Repco is a long standing name in this country, mostly known nowadays for its automotive products, and as far as cycling goes they once had a range of 10-speed bikes ranging from this model right up to superlight and triathlete chro-moly racing bikes. Of course the exotic models are much more rare, though there are plenty of Travellers still getting around.  The Traveller was the basic “pressed steel everything” model, and exists today in name as a vastly different freewheeling single speed commuter – a cheap, aluminium framed, department store bike selling for around $100.

This bike was bought for twenty bucks with a straight 58cm frame, a lot of component rust, and without me initially knowing what I would do with it …

a nice touch

a nice touch

So then, thinking how to approach a rebuild, given that I already have both a ten speed light roadbike and a heavy-ish commuter that I’m reasonably happy with. Keeping things simple I have opted for a five speed by removing the front deraiileur and small ring, sacrificing low gear but retaining simplicity and some flexibility.

wall flower

wall flower

I have to confess, I like my gears, I can only ride single speed for so long before I start to pine for them. I’m not greedy about it, I mean, an uphill gear, a neutral gear, and a downhill / tailwind gear and I’m pretty happy. A few more than this is a bonus but only until overkill is reached …

With my resto’s,  a lot depends on the parts that I have on hand… and my ‘semi – conservation’ style may not appeal to the perfectionists … I like to keep some character or imperfection here and there.

- **WRITTEN EXERCISE 1**
In the Repco Traveller restoration text, how much did the writer pay for the bike?
- **WRITTEN EXERCISE 2**
Write the next part of the Repco Traveller restoration text, starting right after its final sentence.

- **STORED ROWS**
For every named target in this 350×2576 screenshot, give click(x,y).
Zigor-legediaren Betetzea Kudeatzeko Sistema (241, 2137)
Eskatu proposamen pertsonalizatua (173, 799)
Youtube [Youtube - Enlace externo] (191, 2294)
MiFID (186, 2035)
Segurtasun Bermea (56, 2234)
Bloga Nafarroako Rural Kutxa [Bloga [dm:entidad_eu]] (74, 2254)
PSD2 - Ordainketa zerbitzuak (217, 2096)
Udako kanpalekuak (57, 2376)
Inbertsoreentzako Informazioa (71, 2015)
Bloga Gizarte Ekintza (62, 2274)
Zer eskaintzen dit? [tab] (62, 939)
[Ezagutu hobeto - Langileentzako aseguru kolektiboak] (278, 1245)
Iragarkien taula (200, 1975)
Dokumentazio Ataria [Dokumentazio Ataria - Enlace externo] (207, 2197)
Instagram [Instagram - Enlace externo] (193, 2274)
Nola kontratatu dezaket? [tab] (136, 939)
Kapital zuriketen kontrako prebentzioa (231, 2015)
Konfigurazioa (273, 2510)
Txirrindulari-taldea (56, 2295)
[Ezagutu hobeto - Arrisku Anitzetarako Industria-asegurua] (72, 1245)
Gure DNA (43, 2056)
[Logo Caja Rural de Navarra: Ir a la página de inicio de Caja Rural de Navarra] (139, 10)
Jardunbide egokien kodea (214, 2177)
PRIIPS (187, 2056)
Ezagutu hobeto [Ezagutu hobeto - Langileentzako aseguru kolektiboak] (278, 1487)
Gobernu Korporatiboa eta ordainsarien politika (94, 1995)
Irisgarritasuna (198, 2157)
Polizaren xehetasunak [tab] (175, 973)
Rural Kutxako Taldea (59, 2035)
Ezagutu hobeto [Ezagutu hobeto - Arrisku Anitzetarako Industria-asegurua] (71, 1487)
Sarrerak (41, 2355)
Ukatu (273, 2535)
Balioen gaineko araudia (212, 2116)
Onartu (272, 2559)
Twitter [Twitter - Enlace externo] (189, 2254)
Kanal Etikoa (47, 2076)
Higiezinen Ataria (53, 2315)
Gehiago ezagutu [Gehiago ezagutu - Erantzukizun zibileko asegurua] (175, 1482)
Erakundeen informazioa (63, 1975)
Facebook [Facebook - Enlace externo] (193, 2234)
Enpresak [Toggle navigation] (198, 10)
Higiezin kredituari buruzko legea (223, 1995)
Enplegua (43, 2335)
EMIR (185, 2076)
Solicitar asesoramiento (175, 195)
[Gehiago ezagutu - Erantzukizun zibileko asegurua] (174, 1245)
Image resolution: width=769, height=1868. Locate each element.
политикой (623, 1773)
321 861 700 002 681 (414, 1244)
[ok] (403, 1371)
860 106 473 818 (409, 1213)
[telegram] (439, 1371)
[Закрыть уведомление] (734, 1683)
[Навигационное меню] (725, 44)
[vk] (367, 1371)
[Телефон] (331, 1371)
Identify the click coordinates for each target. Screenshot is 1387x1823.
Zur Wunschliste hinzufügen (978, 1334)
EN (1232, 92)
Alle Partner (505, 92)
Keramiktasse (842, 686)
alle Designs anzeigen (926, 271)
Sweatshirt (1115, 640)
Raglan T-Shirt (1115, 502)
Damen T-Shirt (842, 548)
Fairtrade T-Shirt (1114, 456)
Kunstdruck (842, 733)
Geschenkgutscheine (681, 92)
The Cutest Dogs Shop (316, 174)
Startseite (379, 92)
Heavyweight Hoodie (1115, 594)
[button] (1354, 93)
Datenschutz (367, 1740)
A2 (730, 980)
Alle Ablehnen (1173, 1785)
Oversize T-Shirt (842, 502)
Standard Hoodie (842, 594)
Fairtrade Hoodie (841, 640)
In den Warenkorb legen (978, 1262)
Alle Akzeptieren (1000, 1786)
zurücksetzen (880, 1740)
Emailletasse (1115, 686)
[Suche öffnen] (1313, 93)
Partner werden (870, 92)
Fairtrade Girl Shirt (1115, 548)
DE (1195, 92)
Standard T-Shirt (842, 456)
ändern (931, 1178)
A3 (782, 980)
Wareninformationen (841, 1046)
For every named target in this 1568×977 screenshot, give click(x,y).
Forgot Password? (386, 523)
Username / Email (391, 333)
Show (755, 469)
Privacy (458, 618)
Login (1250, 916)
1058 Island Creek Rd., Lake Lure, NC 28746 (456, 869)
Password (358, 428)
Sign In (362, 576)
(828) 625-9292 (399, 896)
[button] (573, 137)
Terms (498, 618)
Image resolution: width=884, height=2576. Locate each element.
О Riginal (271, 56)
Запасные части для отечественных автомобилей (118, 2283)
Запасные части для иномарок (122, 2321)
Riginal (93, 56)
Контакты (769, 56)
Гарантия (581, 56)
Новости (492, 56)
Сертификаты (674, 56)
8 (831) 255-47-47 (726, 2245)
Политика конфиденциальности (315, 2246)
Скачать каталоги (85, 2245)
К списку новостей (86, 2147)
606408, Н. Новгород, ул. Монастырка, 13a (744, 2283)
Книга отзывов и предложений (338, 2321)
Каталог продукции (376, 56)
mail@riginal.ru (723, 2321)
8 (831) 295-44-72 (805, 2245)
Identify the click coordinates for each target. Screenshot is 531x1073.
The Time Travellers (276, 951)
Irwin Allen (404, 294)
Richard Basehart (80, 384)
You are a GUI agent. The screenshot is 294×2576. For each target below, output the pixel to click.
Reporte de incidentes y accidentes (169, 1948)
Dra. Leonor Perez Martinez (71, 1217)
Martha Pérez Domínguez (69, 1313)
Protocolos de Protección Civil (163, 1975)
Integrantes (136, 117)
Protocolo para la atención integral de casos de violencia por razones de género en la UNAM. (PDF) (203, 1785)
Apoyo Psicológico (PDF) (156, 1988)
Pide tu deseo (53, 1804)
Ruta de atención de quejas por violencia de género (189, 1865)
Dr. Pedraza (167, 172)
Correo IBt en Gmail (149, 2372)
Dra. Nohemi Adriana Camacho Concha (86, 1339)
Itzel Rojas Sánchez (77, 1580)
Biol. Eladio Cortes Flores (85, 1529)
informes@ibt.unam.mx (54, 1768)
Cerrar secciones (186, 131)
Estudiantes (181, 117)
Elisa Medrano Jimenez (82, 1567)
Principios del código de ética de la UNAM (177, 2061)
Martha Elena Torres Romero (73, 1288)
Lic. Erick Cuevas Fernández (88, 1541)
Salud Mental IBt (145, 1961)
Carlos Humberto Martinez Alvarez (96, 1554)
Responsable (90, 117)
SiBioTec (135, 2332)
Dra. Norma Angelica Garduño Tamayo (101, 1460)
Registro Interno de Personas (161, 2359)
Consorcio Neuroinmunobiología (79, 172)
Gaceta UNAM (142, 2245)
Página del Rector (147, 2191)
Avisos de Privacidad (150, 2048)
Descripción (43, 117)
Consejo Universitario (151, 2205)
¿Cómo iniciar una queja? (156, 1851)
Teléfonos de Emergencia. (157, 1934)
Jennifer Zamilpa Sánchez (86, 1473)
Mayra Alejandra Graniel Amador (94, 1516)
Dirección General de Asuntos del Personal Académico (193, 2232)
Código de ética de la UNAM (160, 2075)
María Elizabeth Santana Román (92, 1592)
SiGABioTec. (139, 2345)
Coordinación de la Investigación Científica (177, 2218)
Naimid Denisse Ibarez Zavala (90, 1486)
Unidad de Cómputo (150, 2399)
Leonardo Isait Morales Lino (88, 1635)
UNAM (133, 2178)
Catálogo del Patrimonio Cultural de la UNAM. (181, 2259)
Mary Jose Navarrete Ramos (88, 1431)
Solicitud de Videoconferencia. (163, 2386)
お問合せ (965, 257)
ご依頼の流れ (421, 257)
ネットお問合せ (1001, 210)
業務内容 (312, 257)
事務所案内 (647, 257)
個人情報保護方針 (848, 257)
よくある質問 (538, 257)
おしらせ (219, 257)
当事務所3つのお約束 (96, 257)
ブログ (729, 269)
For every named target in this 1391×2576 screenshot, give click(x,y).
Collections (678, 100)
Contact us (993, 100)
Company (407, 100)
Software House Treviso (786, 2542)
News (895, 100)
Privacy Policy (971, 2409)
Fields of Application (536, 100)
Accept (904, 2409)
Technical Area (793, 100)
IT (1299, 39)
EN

- **ANSWER 1**
Twenty bucks.

- **ANSWER 2**
These are roughly the steps involved in this case :

Frame : Basic lugged hi-tensile “1020” steel, some surface rust, some scrapes on the paint and decals though the overall condition is not bad. Finish is a slightly metallic black with silver lettering on the decals which have started going opaque. I personally dislike new paint jobs on original frames, as uniform “perfect” paintwork lacks character and the bike can easily become prettily anonymous.

another person's take on the humble traveller

another person’s take on the humble traveller – as a commuter

Removed all fittings and bearings for overhaul or replacement, and to access, clean and inspect the frame. Fish-oiled the inside of tubes, steel wool and phosphoric acid converter on the rust spots, lined the lugs gold (always nice on black) and touch-up the worst scratches by hand, including the silver decal lettering where scraped off.. Clear coat the paint areas to regain some lustre and conserve the finish.

Wheels : Original Femco steel rims, very rusty chrome on the front one, replaced with a Shimano/Araya overhauled steel 27″ Q.R. Nutted rear cleaned up nicely with some TLC and I fitted new gumwall tyres.

Stem : Heavy chromed steel stem swapped for Nitto Dynamic 10 alloy 100mm – a beautiful looking stem makes such a difference. I overhauled the original headset as it was reasonable.

synthetic cork is comfy but lacks the looks of leather

synthetic cork is comfy but lacks the looks of leather

Bars : Unappealing rusty chromed drop bars replaced by the unused steel drop bars from my Malvern 2-star coaster braked bike. These have an old-fashioned deep drop and an unusual dappled finish, courtesy of some brutal rust removal and clear coat. I had some Serfas brand spongy black bar tape which I twined on the inner end and fitted with home made “shellacked wine cork”  bar end plugs. These give a bit of character and don’t cost.

Luckily the frame is relatively large so the bar drop relative to the seat height is not too bad for me, though I am stretched out a bit.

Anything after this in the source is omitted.